__YOUR GOAL__:
Using the material below, print the line that contains "Task: Click the Expert-Led", the line that contains "The width and", and every line in between, exactly and nothing else.

====== DATA FOR THE TASK

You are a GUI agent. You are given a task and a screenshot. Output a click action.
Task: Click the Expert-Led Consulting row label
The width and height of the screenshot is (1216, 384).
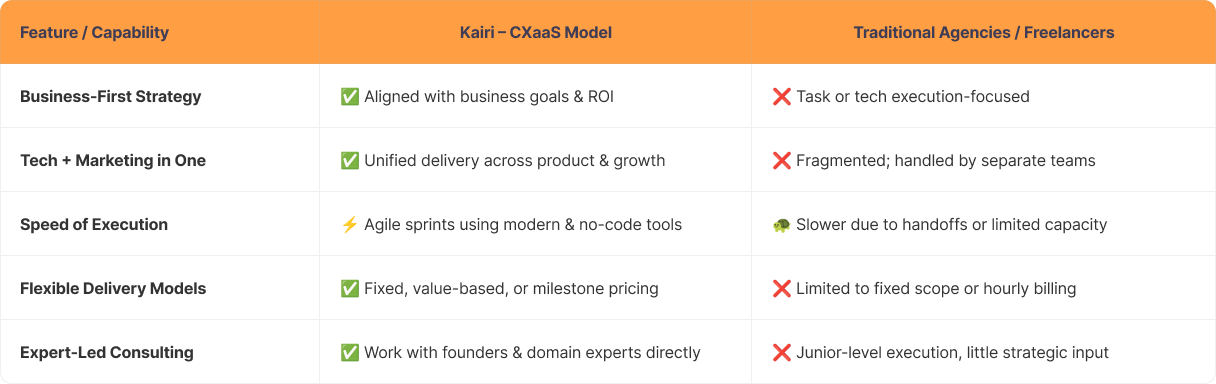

============
====== DATA FOR THE TASK

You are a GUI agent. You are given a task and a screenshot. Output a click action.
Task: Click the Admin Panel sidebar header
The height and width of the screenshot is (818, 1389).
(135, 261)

============
====== DATA FOR THE TASK

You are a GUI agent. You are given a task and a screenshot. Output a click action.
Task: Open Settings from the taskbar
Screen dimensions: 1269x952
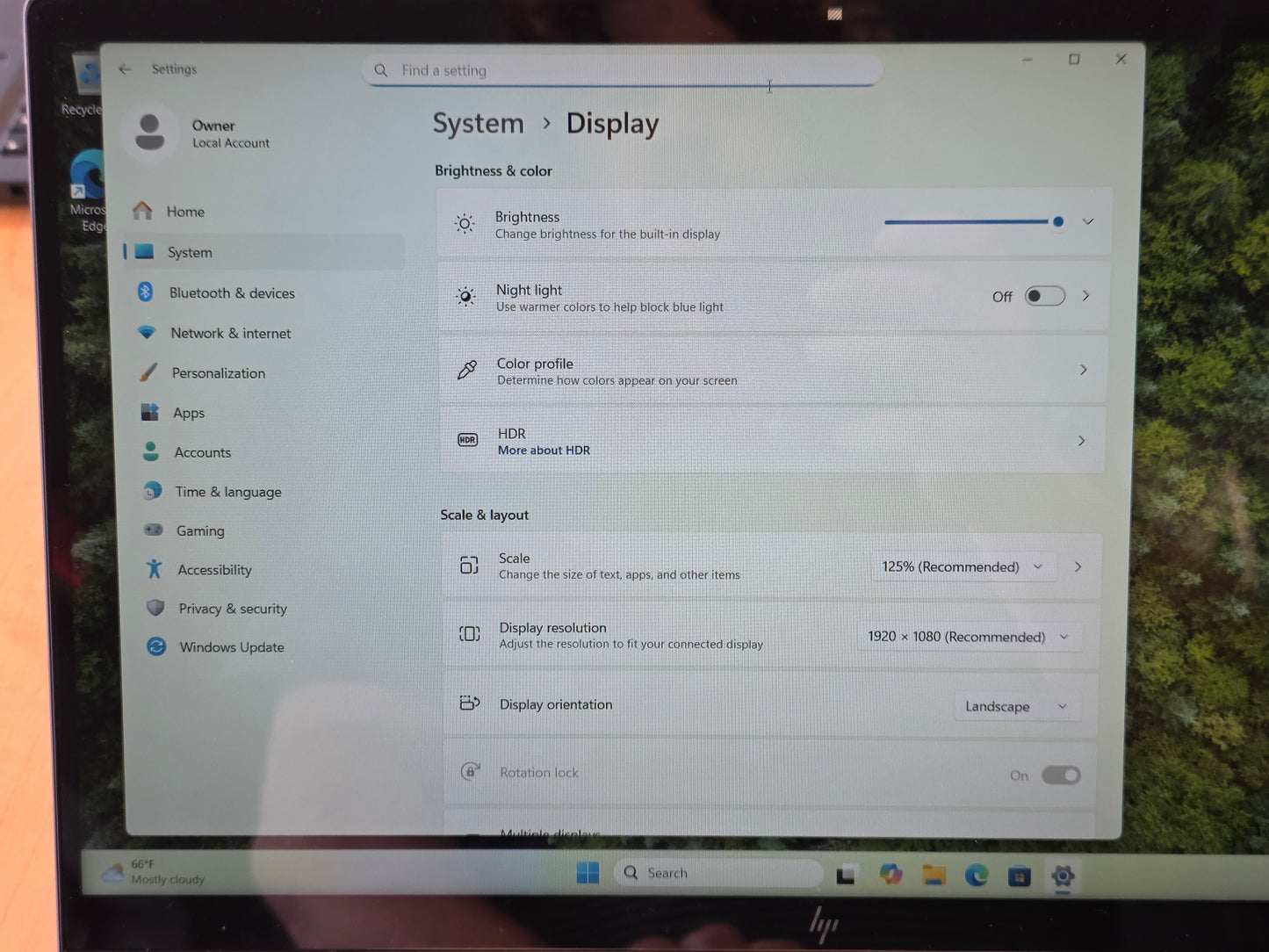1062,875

============

__WRITTEN SOLUTION__:
Task: Click the Expert-Led Consulting row label
The width and height of the screenshot is (1216, 384).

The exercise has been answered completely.